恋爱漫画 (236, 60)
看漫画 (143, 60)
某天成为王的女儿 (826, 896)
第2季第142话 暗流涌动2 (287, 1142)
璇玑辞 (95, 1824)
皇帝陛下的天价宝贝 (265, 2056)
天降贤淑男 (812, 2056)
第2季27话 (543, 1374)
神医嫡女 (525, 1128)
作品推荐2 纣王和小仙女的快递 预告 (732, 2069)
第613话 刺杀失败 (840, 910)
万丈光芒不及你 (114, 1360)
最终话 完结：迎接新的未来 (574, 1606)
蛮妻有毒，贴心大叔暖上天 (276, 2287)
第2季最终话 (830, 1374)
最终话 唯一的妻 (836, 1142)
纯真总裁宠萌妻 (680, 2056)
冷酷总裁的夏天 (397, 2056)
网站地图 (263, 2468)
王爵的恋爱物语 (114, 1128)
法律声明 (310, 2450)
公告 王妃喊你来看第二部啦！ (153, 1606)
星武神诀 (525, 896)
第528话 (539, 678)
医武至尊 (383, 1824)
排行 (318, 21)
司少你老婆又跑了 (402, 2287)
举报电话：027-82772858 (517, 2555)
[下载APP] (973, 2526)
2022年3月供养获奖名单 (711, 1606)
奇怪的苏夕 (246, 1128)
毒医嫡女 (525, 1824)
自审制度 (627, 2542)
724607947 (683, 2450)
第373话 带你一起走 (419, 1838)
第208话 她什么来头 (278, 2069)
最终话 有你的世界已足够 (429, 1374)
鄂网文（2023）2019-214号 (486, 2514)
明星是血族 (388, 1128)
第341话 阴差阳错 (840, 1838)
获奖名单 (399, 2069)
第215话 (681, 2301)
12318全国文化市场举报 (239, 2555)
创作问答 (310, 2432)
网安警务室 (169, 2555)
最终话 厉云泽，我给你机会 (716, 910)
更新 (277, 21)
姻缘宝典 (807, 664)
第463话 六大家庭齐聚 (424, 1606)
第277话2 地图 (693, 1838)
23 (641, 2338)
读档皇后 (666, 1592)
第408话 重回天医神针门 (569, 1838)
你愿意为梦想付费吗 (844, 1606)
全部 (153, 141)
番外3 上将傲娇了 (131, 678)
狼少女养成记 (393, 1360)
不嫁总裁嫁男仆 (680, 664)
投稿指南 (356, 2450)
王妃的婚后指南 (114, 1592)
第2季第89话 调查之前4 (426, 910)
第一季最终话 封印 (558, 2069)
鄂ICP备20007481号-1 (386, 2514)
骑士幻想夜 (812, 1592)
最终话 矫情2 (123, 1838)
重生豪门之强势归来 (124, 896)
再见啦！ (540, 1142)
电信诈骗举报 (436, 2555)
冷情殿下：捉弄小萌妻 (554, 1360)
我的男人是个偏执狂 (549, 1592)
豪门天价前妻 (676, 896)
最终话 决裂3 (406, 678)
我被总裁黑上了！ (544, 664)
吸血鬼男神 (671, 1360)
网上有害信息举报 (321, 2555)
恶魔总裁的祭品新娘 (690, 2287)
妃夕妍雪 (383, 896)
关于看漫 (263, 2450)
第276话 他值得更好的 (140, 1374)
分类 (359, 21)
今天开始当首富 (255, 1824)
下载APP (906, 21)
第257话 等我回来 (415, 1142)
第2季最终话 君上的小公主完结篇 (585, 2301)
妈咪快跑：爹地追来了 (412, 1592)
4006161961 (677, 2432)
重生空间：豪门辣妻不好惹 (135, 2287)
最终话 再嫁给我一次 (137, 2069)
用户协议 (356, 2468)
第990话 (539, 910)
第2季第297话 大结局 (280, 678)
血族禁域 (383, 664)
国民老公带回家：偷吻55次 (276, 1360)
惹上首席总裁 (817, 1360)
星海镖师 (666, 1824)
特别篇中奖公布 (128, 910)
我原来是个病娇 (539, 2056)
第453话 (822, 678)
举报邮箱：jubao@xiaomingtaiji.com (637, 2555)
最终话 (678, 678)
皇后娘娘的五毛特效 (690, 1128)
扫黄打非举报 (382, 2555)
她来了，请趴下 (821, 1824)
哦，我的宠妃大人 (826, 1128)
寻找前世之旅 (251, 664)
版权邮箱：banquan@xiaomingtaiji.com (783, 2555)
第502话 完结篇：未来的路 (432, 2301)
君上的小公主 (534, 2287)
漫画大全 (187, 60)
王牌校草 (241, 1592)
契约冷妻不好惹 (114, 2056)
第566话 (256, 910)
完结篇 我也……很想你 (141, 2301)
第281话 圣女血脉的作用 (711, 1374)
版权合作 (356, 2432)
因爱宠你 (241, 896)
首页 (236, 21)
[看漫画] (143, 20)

WHAT TO DO:
Would you please reproduce the entries above word for word?

RESULT OF THIS EXERCISE:
恋爱漫画 (236, 60)
看漫画 (143, 60)
某天成为王的女儿 (826, 896)
第2季第142话 暗流涌动2 (287, 1142)
璇玑辞 (95, 1824)
皇帝陛下的天价宝贝 (265, 2056)
天降贤淑男 (812, 2056)
第2季27话 (543, 1374)
神医嫡女 (525, 1128)
作品推荐2 纣王和小仙女的快递 预告 (732, 2069)
第613话 刺杀失败 (840, 910)
万丈光芒不及你 (114, 1360)
最终话 完结：迎接新的未来 (574, 1606)
蛮妻有毒，贴心大叔暖上天 (276, 2287)
第2季最终话 (830, 1374)
最终话 唯一的妻 (836, 1142)
纯真总裁宠萌妻 (680, 2056)
冷酷总裁的夏天 (397, 2056)
网站地图 (263, 2468)
王爵的恋爱物语 (114, 1128)
法律声明 (310, 2450)
公告 王妃喊你来看第二部啦！ (153, 1606)
星武神诀 (525, 896)
第528话 (539, 678)
医武至尊 (383, 1824)
排行 (318, 21)
司少你老婆又跑了 (402, 2287)
举报电话：027-82772858 (517, 2555)
[下载APP] (973, 2526)
2022年3月供养获奖名单 (711, 1606)
奇怪的苏夕 (246, 1128)
毒医嫡女 (525, 1824)
自审制度 (627, 2542)
724607947 (683, 2450)
第373话 带你一起走 (419, 1838)
第208话 她什么来头 (278, 2069)
最终话 有你的世界已足够 (429, 1374)
鄂网文（2023）2019-214号 (486, 2514)
明星是血族 (388, 1128)
第341话 阴差阳错 (840, 1838)
获奖名单 (399, 2069)
第215话 (681, 2301)
12318全国文化市场举报 (239, 2555)
创作问答 (310, 2432)
网安警务室 (169, 2555)
最终话 厉云泽，我给你机会 (716, 910)
更新 (277, 21)
姻缘宝典 (807, 664)
第463话 六大家庭齐聚 (424, 1606)
第277话2 地图 (693, 1838)
23 (641, 2338)
读档皇后 (666, 1592)
第408话 重回天医神针门 (569, 1838)
你愿意为梦想付费吗 (844, 1606)
全部 (153, 141)
番外3 上将傲娇了 (131, 678)
狼少女养成记 (393, 1360)
不嫁总裁嫁男仆 (680, 664)
投稿指南 (356, 2450)
王妃的婚后指南 (114, 1592)
第2季第89话 调查之前4 (426, 910)
第一季最终话 封印 (558, 2069)
鄂ICP备20007481号-1 (386, 2514)
骑士幻想夜 (812, 1592)
最终话 矫情2 (123, 1838)
重生豪门之强势归来 (124, 896)
再见啦！ (540, 1142)
电信诈骗举报 (436, 2555)
冷情殿下：捉弄小萌妻 (554, 1360)
我的男人是个偏执狂 (549, 1592)
豪门天价前妻 (676, 896)
最终话 决裂3 (406, 678)
我被总裁黑上了！ (544, 664)
吸血鬼男神 (671, 1360)
网上有害信息举报 (321, 2555)
恶魔总裁的祭品新娘 (690, 2287)
妃夕妍雪 (383, 896)
关于看漫 (263, 2450)
第276话 他值得更好的 (140, 1374)
分类 (359, 21)
今天开始当首富 (255, 1824)
下载APP (906, 21)
第257话 等我回来 (415, 1142)
第2季最终话 君上的小公主完结篇 (585, 2301)
妈咪快跑：爹地追来了 (412, 1592)
4006161961 (677, 2432)
重生空间：豪门辣妻不好惹 (135, 2287)
最终话 再嫁给我一次 (137, 2069)
用户协议 (356, 2468)
第990话 (539, 910)
第2季第297话 大结局 (280, 678)
血族禁域 (383, 664)
国民老公带回家：偷吻55次 (276, 1360)
惹上首席总裁 (817, 1360)
星海镖师 (666, 1824)
特别篇中奖公布 (128, 910)
我原来是个病娇 (539, 2056)
第453话 (822, 678)
举报邮箱：jubao@xiaomingtaiji.com (637, 2555)
最终话 (678, 678)
皇后娘娘的五毛特效 (690, 1128)
扫黄打非举报 (382, 2555)
她来了，请趴下 (821, 1824)
哦，我的宠妃大人 (826, 1128)
寻找前世之旅 (251, 664)
版权邮箱：banquan@xiaomingtaiji.com (783, 2555)
第502话 完结篇：未来的路 (432, 2301)
君上的小公主 (534, 2287)
漫画大全 (187, 60)
王牌校草 (241, 1592)
契约冷妻不好惹 (114, 2056)
第566话 (256, 910)
完结篇 我也……很想你 (141, 2301)
第281话 圣女血脉的作用 (711, 1374)
版权合作 (356, 2432)
因爱宠你 (241, 896)
首页 (236, 21)
[看漫画] (143, 20)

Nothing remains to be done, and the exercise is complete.